■ ACTION ITEM ■
Write out the records word for word.

■ ENTRIES SHOWN ■
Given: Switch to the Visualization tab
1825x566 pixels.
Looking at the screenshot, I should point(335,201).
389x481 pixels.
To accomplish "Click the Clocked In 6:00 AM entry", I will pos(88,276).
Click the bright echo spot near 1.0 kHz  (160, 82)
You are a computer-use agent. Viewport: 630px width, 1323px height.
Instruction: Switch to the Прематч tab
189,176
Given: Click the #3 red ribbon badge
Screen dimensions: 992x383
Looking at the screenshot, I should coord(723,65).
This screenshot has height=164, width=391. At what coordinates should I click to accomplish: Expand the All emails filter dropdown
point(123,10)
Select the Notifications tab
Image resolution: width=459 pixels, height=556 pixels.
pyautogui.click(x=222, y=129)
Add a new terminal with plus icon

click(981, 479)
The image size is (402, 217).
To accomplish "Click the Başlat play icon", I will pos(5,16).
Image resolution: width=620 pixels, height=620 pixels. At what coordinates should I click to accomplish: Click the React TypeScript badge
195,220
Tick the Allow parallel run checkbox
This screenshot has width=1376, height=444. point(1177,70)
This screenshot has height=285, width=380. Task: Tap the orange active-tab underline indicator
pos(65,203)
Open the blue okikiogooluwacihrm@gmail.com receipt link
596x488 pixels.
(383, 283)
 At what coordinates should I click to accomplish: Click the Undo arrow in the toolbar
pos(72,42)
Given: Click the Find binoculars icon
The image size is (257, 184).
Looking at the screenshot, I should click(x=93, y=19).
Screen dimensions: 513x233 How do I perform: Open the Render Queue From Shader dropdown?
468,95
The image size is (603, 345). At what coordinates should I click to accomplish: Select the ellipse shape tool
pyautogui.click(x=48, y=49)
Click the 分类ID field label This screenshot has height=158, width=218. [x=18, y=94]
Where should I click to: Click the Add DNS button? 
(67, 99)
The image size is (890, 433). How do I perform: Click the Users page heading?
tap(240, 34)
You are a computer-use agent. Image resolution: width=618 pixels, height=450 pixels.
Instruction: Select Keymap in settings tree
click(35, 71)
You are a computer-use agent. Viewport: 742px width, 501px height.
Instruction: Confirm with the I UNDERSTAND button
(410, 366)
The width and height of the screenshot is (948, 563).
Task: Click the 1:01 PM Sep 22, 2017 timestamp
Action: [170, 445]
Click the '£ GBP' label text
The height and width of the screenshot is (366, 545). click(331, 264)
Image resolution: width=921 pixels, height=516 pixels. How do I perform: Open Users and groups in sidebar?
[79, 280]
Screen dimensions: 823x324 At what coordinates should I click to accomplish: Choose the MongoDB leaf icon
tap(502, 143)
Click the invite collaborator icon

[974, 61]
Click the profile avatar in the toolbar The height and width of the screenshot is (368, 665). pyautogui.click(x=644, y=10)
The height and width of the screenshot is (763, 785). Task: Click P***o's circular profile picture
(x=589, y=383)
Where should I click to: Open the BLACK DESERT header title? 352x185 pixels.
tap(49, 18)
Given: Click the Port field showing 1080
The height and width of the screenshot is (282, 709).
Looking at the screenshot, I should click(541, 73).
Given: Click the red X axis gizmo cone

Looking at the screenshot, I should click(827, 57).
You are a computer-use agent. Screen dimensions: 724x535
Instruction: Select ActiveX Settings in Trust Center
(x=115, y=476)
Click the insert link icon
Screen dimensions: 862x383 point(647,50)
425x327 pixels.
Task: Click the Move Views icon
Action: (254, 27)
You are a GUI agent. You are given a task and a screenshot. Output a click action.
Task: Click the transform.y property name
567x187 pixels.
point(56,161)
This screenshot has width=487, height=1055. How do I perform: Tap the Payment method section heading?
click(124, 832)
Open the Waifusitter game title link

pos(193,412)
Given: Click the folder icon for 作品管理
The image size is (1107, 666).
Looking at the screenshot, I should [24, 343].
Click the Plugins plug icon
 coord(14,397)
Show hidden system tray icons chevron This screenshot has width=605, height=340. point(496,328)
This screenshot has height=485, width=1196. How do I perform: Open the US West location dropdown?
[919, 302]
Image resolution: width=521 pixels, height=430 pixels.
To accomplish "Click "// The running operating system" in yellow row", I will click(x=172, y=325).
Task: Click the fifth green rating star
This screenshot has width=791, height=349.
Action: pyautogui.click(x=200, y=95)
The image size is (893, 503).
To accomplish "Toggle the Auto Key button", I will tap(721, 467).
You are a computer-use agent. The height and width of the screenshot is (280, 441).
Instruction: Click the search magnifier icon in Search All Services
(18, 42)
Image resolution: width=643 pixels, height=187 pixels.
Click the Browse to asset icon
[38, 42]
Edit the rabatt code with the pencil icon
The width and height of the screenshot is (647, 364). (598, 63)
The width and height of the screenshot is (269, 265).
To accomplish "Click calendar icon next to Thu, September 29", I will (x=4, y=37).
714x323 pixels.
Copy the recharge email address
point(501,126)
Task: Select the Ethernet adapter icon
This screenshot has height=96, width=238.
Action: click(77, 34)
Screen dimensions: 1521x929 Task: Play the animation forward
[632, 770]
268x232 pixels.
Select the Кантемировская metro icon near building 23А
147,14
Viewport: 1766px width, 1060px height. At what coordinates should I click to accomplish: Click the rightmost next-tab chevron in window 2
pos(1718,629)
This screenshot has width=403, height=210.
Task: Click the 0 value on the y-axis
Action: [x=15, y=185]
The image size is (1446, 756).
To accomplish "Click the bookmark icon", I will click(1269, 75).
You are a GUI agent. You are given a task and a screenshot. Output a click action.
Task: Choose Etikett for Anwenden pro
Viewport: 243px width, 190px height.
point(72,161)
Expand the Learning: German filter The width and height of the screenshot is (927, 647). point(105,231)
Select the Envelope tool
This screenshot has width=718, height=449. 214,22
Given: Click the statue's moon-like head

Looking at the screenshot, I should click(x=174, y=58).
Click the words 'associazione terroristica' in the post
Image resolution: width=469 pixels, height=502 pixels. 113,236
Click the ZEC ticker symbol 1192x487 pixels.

■ EXERCISE SOLUTION ■
Given: Switch to the Visualization tab
1825x566 pixels.
Looking at the screenshot, I should point(335,201).
389x481 pixels.
To accomplish "Click the Clocked In 6:00 AM entry", I will pos(88,276).
Click the bright echo spot near 1.0 kHz  (160, 82)
You are a computer-use agent. Viewport: 630px width, 1323px height.
Instruction: Switch to the Прематч tab
189,176
Given: Click the #3 red ribbon badge
Screen dimensions: 992x383
Looking at the screenshot, I should coord(723,65).
This screenshot has height=164, width=391. At what coordinates should I click to accomplish: Expand the All emails filter dropdown
point(123,10)
Select the Notifications tab
Image resolution: width=459 pixels, height=556 pixels.
pyautogui.click(x=222, y=129)
Add a new terminal with plus icon

click(981, 479)
The image size is (402, 217).
To accomplish "Click the Başlat play icon", I will pos(5,16).
Image resolution: width=620 pixels, height=620 pixels. At what coordinates should I click to accomplish: Click the React TypeScript badge
195,220
Tick the Allow parallel run checkbox
This screenshot has width=1376, height=444. point(1177,70)
This screenshot has height=285, width=380. Task: Tap the orange active-tab underline indicator
pos(65,203)
Open the blue okikiogooluwacihrm@gmail.com receipt link
596x488 pixels.
(383, 283)
 At what coordinates should I click to accomplish: Click the Undo arrow in the toolbar
pos(72,42)
Given: Click the Find binoculars icon
The image size is (257, 184).
Looking at the screenshot, I should click(x=93, y=19).
Screen dimensions: 513x233 How do I perform: Open the Render Queue From Shader dropdown?
468,95
The image size is (603, 345). At what coordinates should I click to accomplish: Select the ellipse shape tool
pyautogui.click(x=48, y=49)
Click the 分类ID field label This screenshot has height=158, width=218. [x=18, y=94]
Where should I click to: Click the Add DNS button? 
(67, 99)
The image size is (890, 433). How do I perform: Click the Users page heading?
tap(240, 34)
You are a computer-use agent. Image resolution: width=618 pixels, height=450 pixels.
Instruction: Select Keymap in settings tree
click(35, 71)
You are a computer-use agent. Viewport: 742px width, 501px height.
Instruction: Confirm with the I UNDERSTAND button
(410, 366)
The width and height of the screenshot is (948, 563).
Task: Click the 1:01 PM Sep 22, 2017 timestamp
Action: [170, 445]
Click the '£ GBP' label text
The height and width of the screenshot is (366, 545). click(331, 264)
Image resolution: width=921 pixels, height=516 pixels. How do I perform: Open Users and groups in sidebar?
[79, 280]
Screen dimensions: 823x324 At what coordinates should I click to accomplish: Choose the MongoDB leaf icon
tap(502, 143)
Click the invite collaborator icon

[974, 61]
Click the profile avatar in the toolbar The height and width of the screenshot is (368, 665). pyautogui.click(x=644, y=10)
The height and width of the screenshot is (763, 785). Task: Click P***o's circular profile picture
(x=589, y=383)
Where should I click to: Open the BLACK DESERT header title? 352x185 pixels.
tap(49, 18)
Given: Click the Port field showing 1080
The height and width of the screenshot is (282, 709).
Looking at the screenshot, I should click(541, 73).
Given: Click the red X axis gizmo cone

Looking at the screenshot, I should click(827, 57).
You are a computer-use agent. Screen dimensions: 724x535
Instruction: Select ActiveX Settings in Trust Center
(x=115, y=476)
Click the insert link icon
Screen dimensions: 862x383 point(647,50)
425x327 pixels.
Task: Click the Move Views icon
Action: (254, 27)
You are a GUI agent. You are given a task and a screenshot. Output a click action.
Task: Click the transform.y property name
567x187 pixels.
point(56,161)
This screenshot has width=487, height=1055. How do I perform: Tap the Payment method section heading?
click(124, 832)
Open the Waifusitter game title link

pos(193,412)
Given: Click the folder icon for 作品管理
The image size is (1107, 666).
Looking at the screenshot, I should [24, 343].
Click the Plugins plug icon
 coord(14,397)
Show hidden system tray icons chevron This screenshot has width=605, height=340. point(496,328)
This screenshot has height=485, width=1196. How do I perform: Open the US West location dropdown?
[919, 302]
Image resolution: width=521 pixels, height=430 pixels.
To accomplish "Click "// The running operating system" in yellow row", I will click(x=172, y=325).
Task: Click the fifth green rating star
This screenshot has width=791, height=349.
Action: pyautogui.click(x=200, y=95)
The image size is (893, 503).
To accomplish "Toggle the Auto Key button", I will tap(721, 467).
You are a computer-use agent. The height and width of the screenshot is (280, 441).
Instruction: Click the search magnifier icon in Search All Services
(18, 42)
Image resolution: width=643 pixels, height=187 pixels.
Click the Browse to asset icon
[38, 42]
Edit the rabatt code with the pencil icon
The width and height of the screenshot is (647, 364). (598, 63)
The width and height of the screenshot is (269, 265).
To accomplish "Click calendar icon next to Thu, September 29", I will (x=4, y=37).
714x323 pixels.
Copy the recharge email address
point(501,126)
Task: Select the Ethernet adapter icon
This screenshot has height=96, width=238.
Action: click(77, 34)
Screen dimensions: 1521x929 Task: Play the animation forward
[632, 770]
268x232 pixels.
Select the Кантемировская metro icon near building 23А
147,14
Viewport: 1766px width, 1060px height. At what coordinates should I click to accomplish: Click the rightmost next-tab chevron in window 2
pos(1718,629)
This screenshot has width=403, height=210.
Task: Click the 0 value on the y-axis
Action: [x=15, y=185]
The image size is (1446, 756).
To accomplish "Click the bookmark icon", I will click(1269, 75).
You are a GUI agent. You are given a task and a screenshot. Output a click action.
Task: Choose Etikett for Anwenden pro
Viewport: 243px width, 190px height.
point(72,161)
Expand the Learning: German filter The width and height of the screenshot is (927, 647). point(105,231)
Select the Envelope tool
This screenshot has width=718, height=449. 214,22
Given: Click the statue's moon-like head

Looking at the screenshot, I should click(x=174, y=58).
Click the words 'associazione terroristica' in the post
Image resolution: width=469 pixels, height=502 pixels. 113,236
Click the ZEC ticker symbol 1192x487 pixels.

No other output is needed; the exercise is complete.